Signatures Within the Esophageal Microbiome Are Associated With Host Genetics, Age, and Disease

Nandan P Deshpande et al. Microbiome. .
Free PMC article

Abstract

Background: The esophageal microbiome has been proposed to be involved in a range of diseases including the esophageal adenocarcinoma cascade; however, little is currently known about its function and relationship to the host. Here, the esophageal microbiomes of 106 prospectively recruited patients were assessed using 16S rRNA and 18S rRNA amplicon sequencing as well as shotgun sequencing, and associations with age, gender, proton pump inhibitor use, host genetics, and disease were tested.

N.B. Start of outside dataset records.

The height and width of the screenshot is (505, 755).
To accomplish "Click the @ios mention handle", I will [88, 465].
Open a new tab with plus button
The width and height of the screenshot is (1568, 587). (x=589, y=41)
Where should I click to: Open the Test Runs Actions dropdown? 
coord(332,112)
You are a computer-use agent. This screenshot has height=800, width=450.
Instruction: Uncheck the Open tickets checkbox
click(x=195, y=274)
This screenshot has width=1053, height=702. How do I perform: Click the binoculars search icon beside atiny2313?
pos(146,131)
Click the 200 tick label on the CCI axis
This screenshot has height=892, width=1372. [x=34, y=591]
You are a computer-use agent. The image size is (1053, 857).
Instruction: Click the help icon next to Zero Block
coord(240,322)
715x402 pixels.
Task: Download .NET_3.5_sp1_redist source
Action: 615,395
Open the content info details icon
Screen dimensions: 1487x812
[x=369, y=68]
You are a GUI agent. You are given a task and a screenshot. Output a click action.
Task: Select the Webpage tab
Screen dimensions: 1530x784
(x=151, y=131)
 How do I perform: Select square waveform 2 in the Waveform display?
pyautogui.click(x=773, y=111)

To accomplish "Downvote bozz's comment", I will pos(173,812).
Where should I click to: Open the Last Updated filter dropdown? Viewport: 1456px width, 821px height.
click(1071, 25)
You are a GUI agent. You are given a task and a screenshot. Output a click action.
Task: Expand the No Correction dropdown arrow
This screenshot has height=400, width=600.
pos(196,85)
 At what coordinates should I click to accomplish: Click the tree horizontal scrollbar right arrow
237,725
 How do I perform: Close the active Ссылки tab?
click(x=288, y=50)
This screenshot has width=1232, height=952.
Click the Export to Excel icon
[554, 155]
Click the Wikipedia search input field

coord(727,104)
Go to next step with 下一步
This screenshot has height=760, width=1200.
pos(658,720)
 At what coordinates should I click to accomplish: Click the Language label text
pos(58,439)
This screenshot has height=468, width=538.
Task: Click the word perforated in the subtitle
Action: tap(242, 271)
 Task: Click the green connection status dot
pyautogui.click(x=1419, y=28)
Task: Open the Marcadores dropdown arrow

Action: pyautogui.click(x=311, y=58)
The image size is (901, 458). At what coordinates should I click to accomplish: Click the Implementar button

Results: The esophageal microbiome was found to cluster into functionally distinct community types (esotypes) defined by the relative abundances of Streptococcus and Prevotella. While age was found to be a significant factor driving microbiome composition, bacterial signatures and functions such as enrichment with Gram-negative oral-associated bacteria and microbial lactic acid production were associated with the early stages of the esophageal adenocarcinoma cascade. Non-bacterial microbes such as archaea, Candida spp., and bacteriophages were also identified in low abundance in the esophageal microbiome. Specific host SNPs in NOTCH2, STEAP2-AS1, and NREP were associated with the composition of the esophageal microbiome in our cohort.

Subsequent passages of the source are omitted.